しかし魔法とは本来神の力である。そういうものだ、とシクロは漠然と納得していたのだが――アリスはそれでは駄目だと言う。
「そんな炎魔法みたいな、めちゃくちゃなスキルがある一方で、力持ちのスキルなんかは単一の、明確な効果しか発揮しない。パワーが上がる。ただそれだけ。まあ、厳密に何が起こっているか説明するとややこしくなるんだけど……炎魔法みたいに全然理屈の違う現象がいくつも起こったりはしない」
言われて、シクロは首を傾げる。
「じゃあ、魔法系のスキルだけ特殊なのか?」
「ううん。ほとんどのスキルは炎魔法みたいに、理屈に反する複数の効果を発揮したりしなかったりするから、逆に力持ちみたいな単一の効果を明確に発揮するスキルの方が少数派だよ」
アリスはそこまで解説すると、指を二本立てて続ける。
「これが最初にいった二つの要素。力持ちみたいなスキルの働き方を、原義的効果。炎魔法みたいな、理屈に合わないイメージ先行の働き方を信仰的効果って呼ぶの」
ここで、ようやく最初に言っていた二つの要素の話に戻ってくる。
「ちなみに、元々は時代による信仰のあり方で神聖魔法や光魔法、回復魔法の効果が変化するのを発見したから信仰って言い方をするだけだからね。
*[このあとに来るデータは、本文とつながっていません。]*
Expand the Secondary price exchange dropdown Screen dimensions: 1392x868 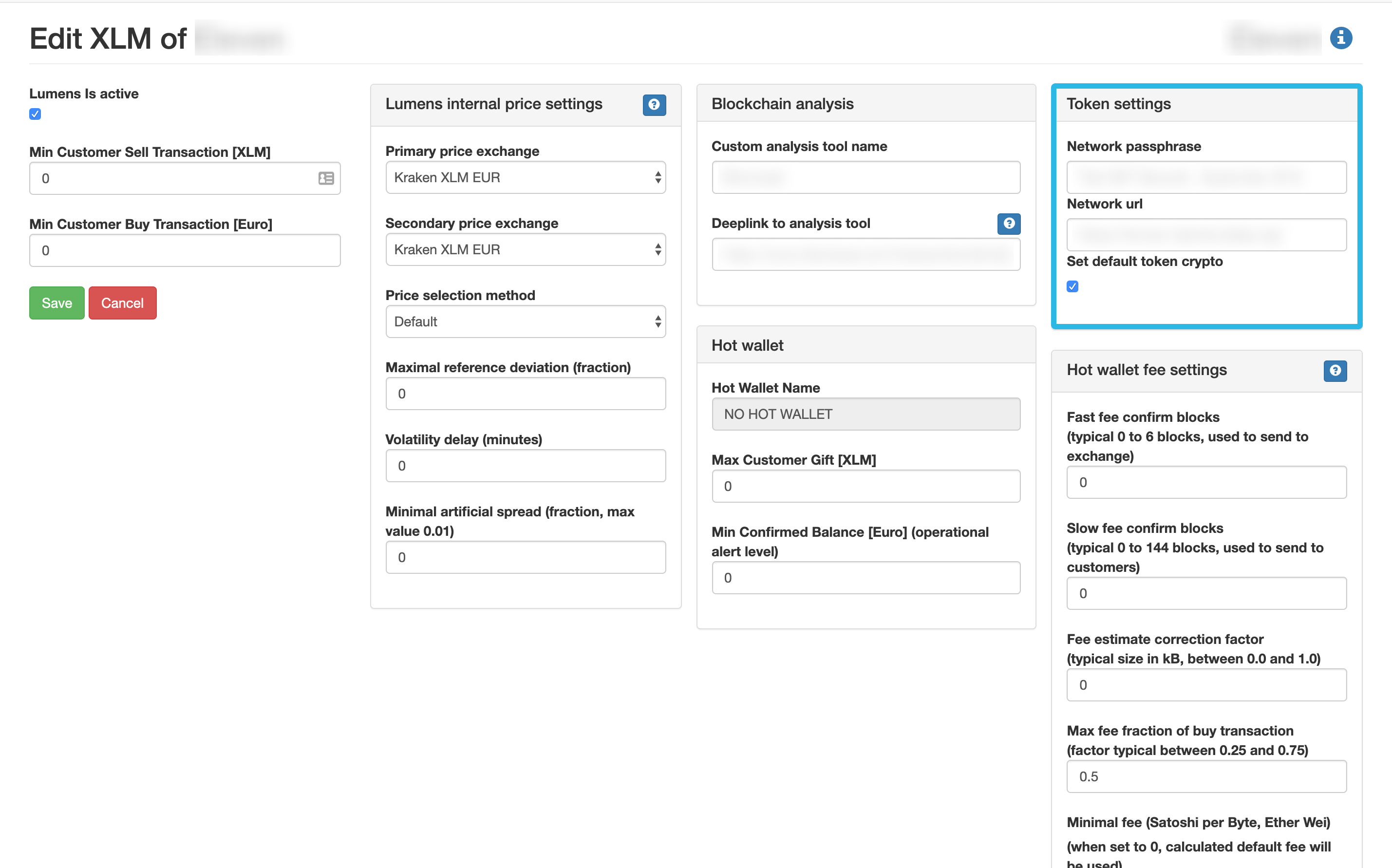(525, 250)
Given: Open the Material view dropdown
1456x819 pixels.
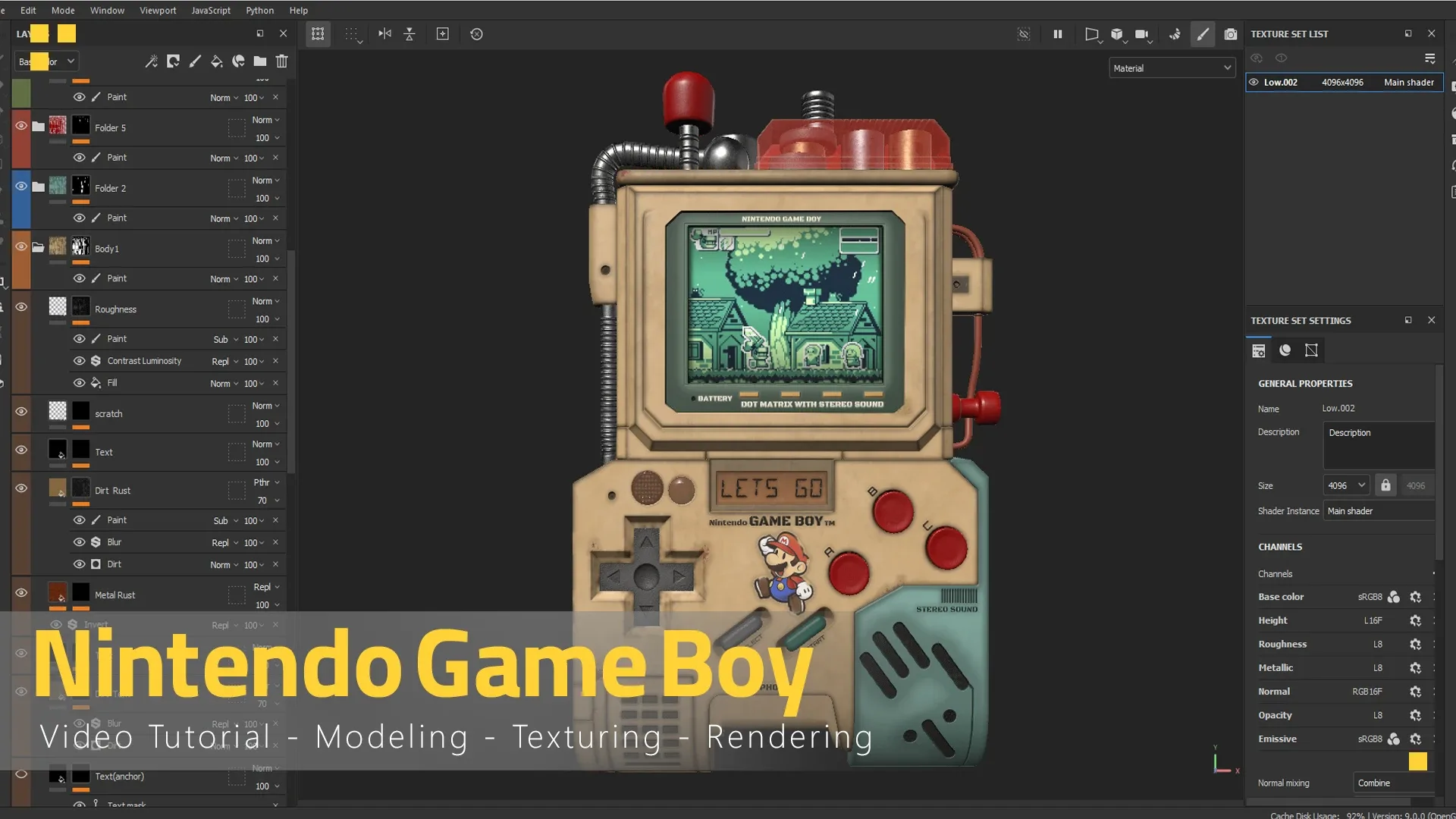Looking at the screenshot, I should [x=1172, y=67].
実際は人の集合的な意識っていうか、誰もが持つ共通認識とか、そういうものに由来するが信仰的効果って覚えてね」
アリスは細かい補足を入れた後、さらに話を進める。
「――基本的に、ほとんどのスキルはこの原義的効果と、信仰的効果の両方の要素を持ってるの。ただ、どちらがより強く働くかがスキルによって違うだけ。一応、極めて稀な例だけど、力持ちにも信仰的な効果が発揮されるのも確認されたことがあるわ」
「えっと……要するに、スキルってのは理屈どおり矛盾なく発揮される効果と、人類が持っているイメージに依存して発揮される効果の二つが合わさってるってことでいいんだよな?」
「そう、そういうこと!」
ビシッ、とシクロを指差すアリス。
「もっと言うと、信仰的効果には本人の持つイメージ力も強く関わってくるから――例えばこういうことだって出来る」
アリスは言うと、部屋の中で炎魔法を発動し、火球を浮かべて――途端に、室内が一気に冷え込む。
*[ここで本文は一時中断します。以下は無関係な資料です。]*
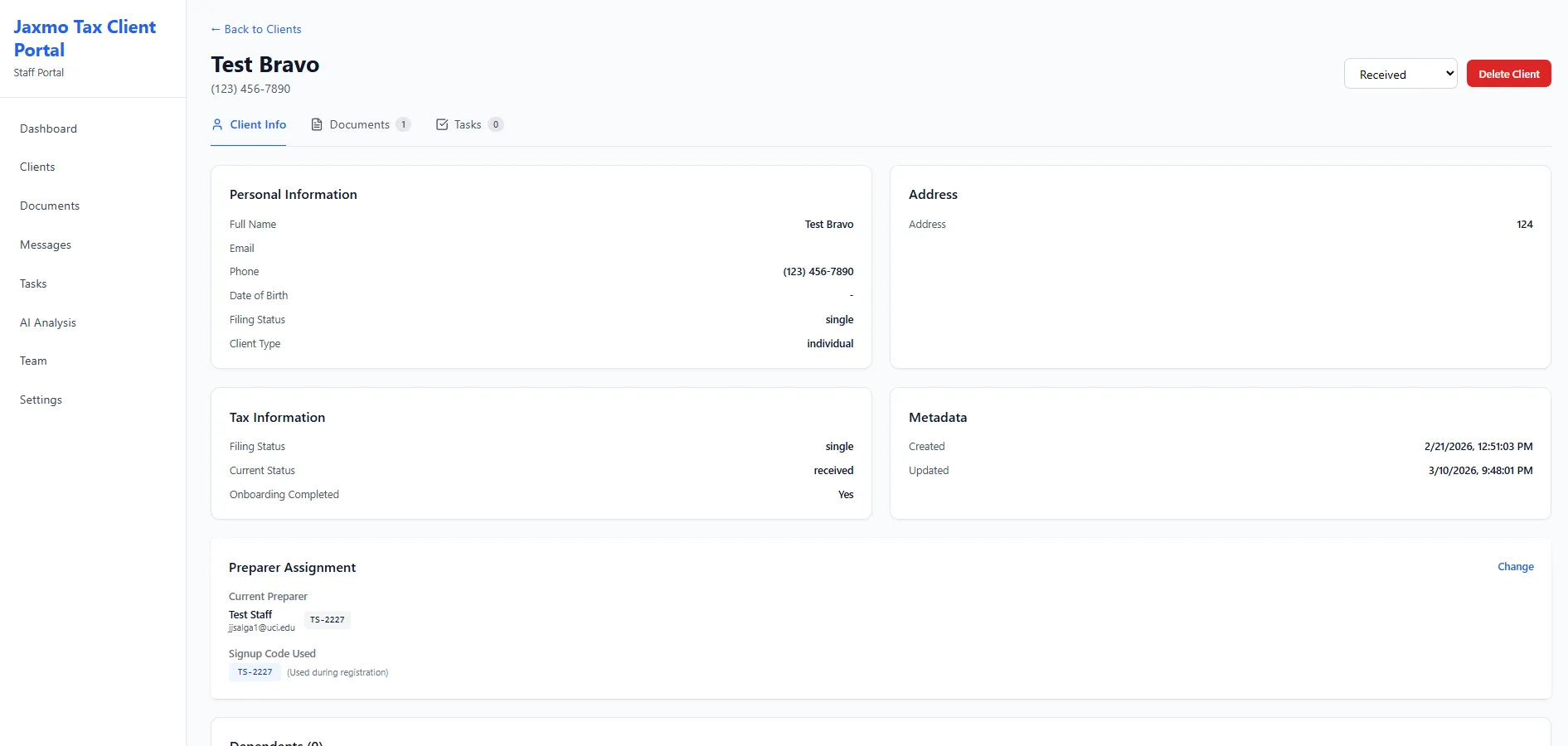Switch to the Documents tab
The width and height of the screenshot is (1568, 746).
pos(359,124)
「炎とはプラズマ化。外部からのエネルギーを必要とする現象と捉えて、そのエネルギーを周辺の熱エネルギーから収奪することで魔法的な炎を発生させたのがこの魔法。――まあ、周囲を冷やす炎なんて一般的なイメージからはかけ離れてるから、ものすっごい無駄な魔力を消費してるんだけどね」
凍てつく炎を生み出したアリスは、しかしすぐに終了する。魔法を発動していた時間は僅かであったにも関わらず、少々疲れた様子で息を吐く。
「で――今日一番の大事な話なんだけど、お兄ちゃんのスキル『時計使い』もこの信仰的効果がかなり強いスキルだと思うの」
「……ボクの?」
アリスに言われ、首を傾げるシクロ。
「お兄ちゃんって『腹時計』を止めてるからお腹が空かないでしょ? これって魔力を身体に必要なエネルギーの代わりとして使ってるからだと思うんだけど……『腹時計』が『止まってる』人に対するイメージがあるからこその話だと思うんだよね。でなきゃ、ただ腹の虫が鳴かないだけで飢えは防げなかったかもしれない」
「ああ、なるほど」
確かに、言われてみるとそんな気もする。
だが、シクロも反論をしてみる。
「でも、その効果自体は原義的効果と言えなくもないんじゃないか?」
「だとしたら、いつまで経ってもお兄ちゃんの髪が伸びないのも、眠くならなくなったのもおかしな話だよ。お腹が空かないだけ――消費エネルギーを魔力で代替してるだけならその二つは起こらない。多分、身体の変化が時間の経過を示すから、それって『止まってる』っていうイメージと矛盾するでしょ? だから『腹時計』を止めただけでそうなってるんだと思う」
なるほど、と納得する。確かに、理屈通りの現象では説明のつかない効果が発揮されている。であればシクロの、少なくとも『時計操作』で『腹時計』を『止めた』時の効果は信仰的効果で間違い無いのだろう。
「そしてお兄ちゃんが強くなればなるほど、『時計使い』で扱えるものの範囲は広がっていく。さながら、炎魔法が上達すると溶岩を生み出せる魔法使いみたいに。時計の部分的解釈、機械構造へと広がって、その機械構造も時計には到底使われないようなものだって含まれていく。腹時計に関して言えば――変化を止めるだけじゃなくて、成長を促進したり、逆に若返ったりするのも自由自在になるかもね」
「若返るって……不老不死ってことか?」
「いちおう、魂そのものにも寿命があるはず。だから身体だけ若返っても不死にはならないよ」
一瞬、恐ろしい予想が頭を過ぎったシクロだったが、即座にアリスに否定されて安心する。
「とにかく、お兄ちゃんのスキルはそれだけ発展性があるってこと。今はコスパが悪い機械や魔導具でも、将来的には簡単に作れるようになるかもしれないし。そのうち自分だけじゃなくて、パーティメンバーも身体の全盛期を維持することだって出来るかもしれない。可能性の話だけど、覚えておいてね?」
「……ああ、分かった」
老いない身体というのも、化け物じみていて恐ろしくはあるのだが。
神々と戦う以上、それだけの覚悟は必要なのかもしれない、とも思った。
――そんなかつてのアリスの話を思い返しながら、オリヴィアにもまた自分のスキル、時計使いの本質とその可能性について解説する。
つまり――シクロが今後成長すれば、オリヴィアを『若返らせる』ことだって可能かもしれないのだと。
そう告げられたオリヴィアは――困惑と、そして驚愕の入り混じった表情で、返す言葉を失っていた。
ちょっと長くなりましたが、要するに……
①一般的なイメージに反するほど魔力をいっぱい使う。
②でも成長すればするほどイメージに含まれる範囲が広がる。
③とはいえ何でもありではないので限度はある。
④身体の若返りは出来るけど寿命はある。
ぐらいに認識して頂ければ大丈夫です。